Testing locally is very similar to testing in the UI, but with a few additional considerations. To configure tests locally, add the Tests field to the policy specification. The Tests field expects a list of maps, each map representing one test case. Each map should have exactly the following keys:

Key

Description

Expected Value

ExpectedResult

Specifies whether the policy should return True or False when run against the provided Resource

Boolean

Name

The name of the test

String

ResourceType

The resource type of the test resource

String

Resource

A JSON or YAML representation of a resource to run the policy against. See the Constructing test resources section below for suggestions on how to build this field

Map

To run the tests, we highly recommend using the panther-cli tool available here. With this tool installed, the following command will test all policies in the specified directory:

$ panther-cli test --policies path/to/policies

As a pre-requisite to running the tests, this will also validate all the policy specification files are correctly formatted. The tool outputs the name and results for policy tested, along with a summary of failed/errored tests at the end.

Constructing test resources

Manually building test cases is tedious and error prone. We suggest one of two alternatives:

  1. Open the Panther Resources search page, and apply a filter of the resource type you intend to emulate in your test. Select a resource in your environment, and on the Attributes card you can copy the full JSON representation of that resource by selecting copy button next to the word root.
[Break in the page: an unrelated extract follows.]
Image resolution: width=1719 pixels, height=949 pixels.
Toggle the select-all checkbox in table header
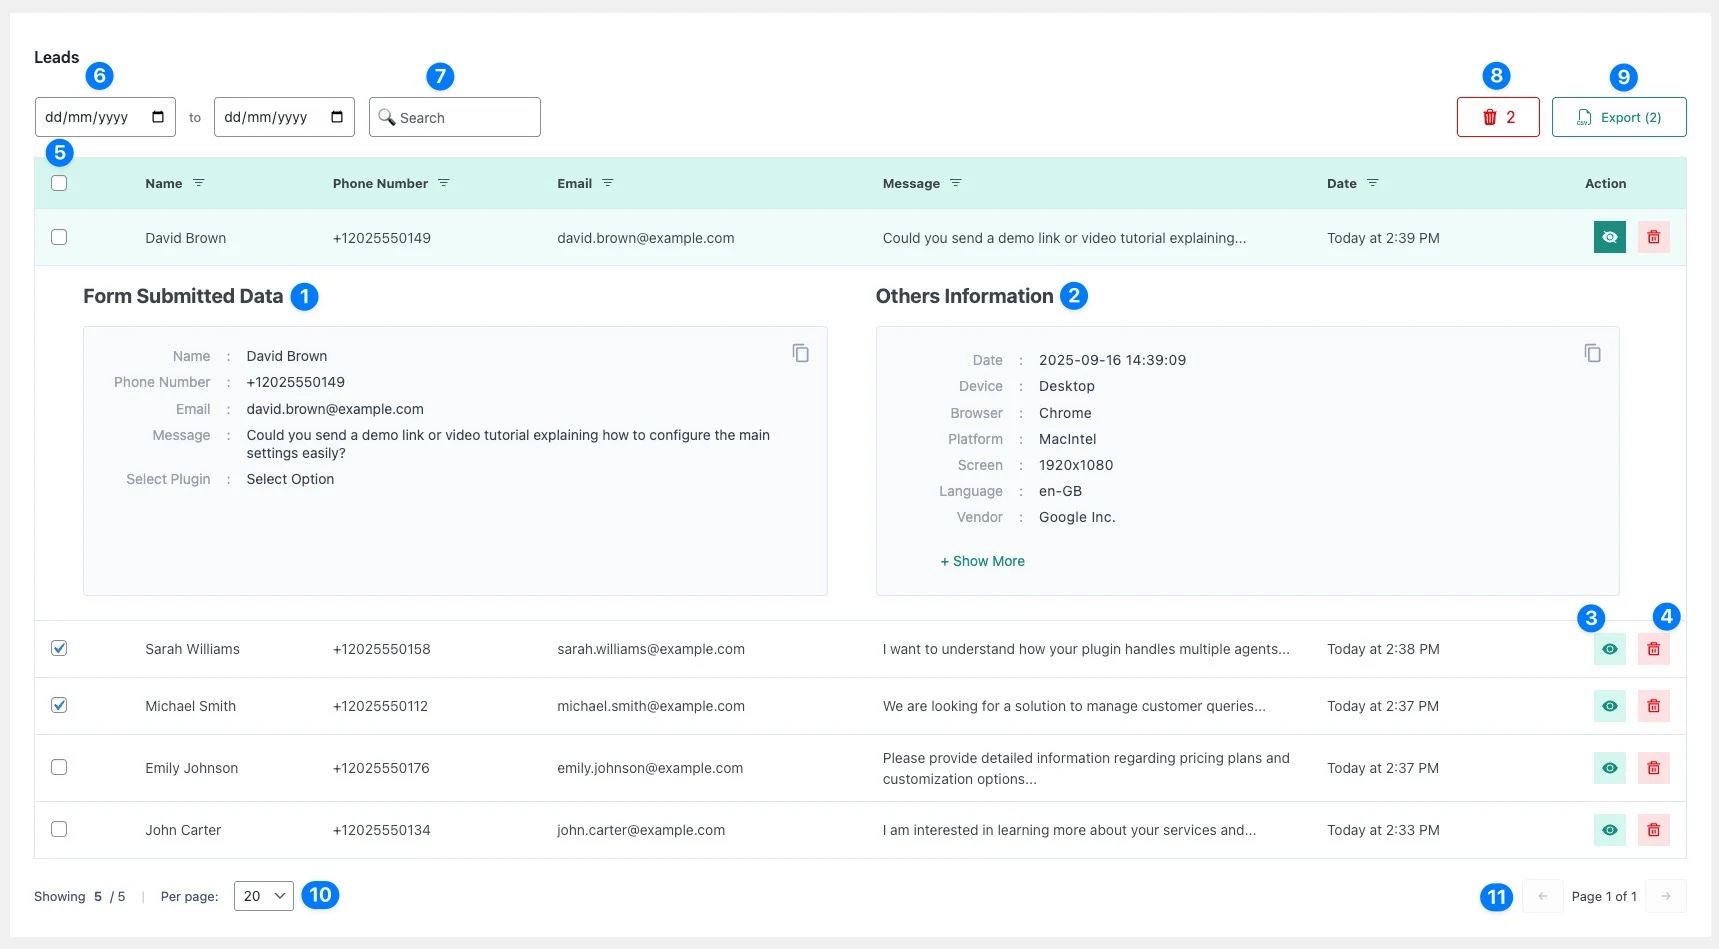59,183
  2. Open the Panther Resources documentation, and navigate to the section for the resource you are trying to emulate. Copy the provided example resource.

Paste this in to the resource editor if you're working in the web UI, or into the Resource field if you are working locally. Now you can manually modify the fields relevant to your policy and the specific test case you are trying to emulate.

Option 1 is best when it is practical, as this can provide real test data for your policies. Additionally, it is often the case that you are writing/modifying a policy specifically because of an offending resource in your account. Using that exact resource's JSON representation as your test case can guarantee that similar resources will be caught by your policy in the future.

Debugging exceptions

Debugging exceptions can be difficult, as you do not have direct access to the python environment we're running the policies in. When you see a policy that is showing the state Error on a given resource, that means that the policy threw an exception. The best method for troubleshooting these errors is to use option 1 in the Constructing test resources section above and create a test case from the resource causing the exception. Running this test case either locally or in the web UI should provide more context for the issue, and allow you to rapidly modify the policy to debug the exception without having to run the policy against all resources in your environment.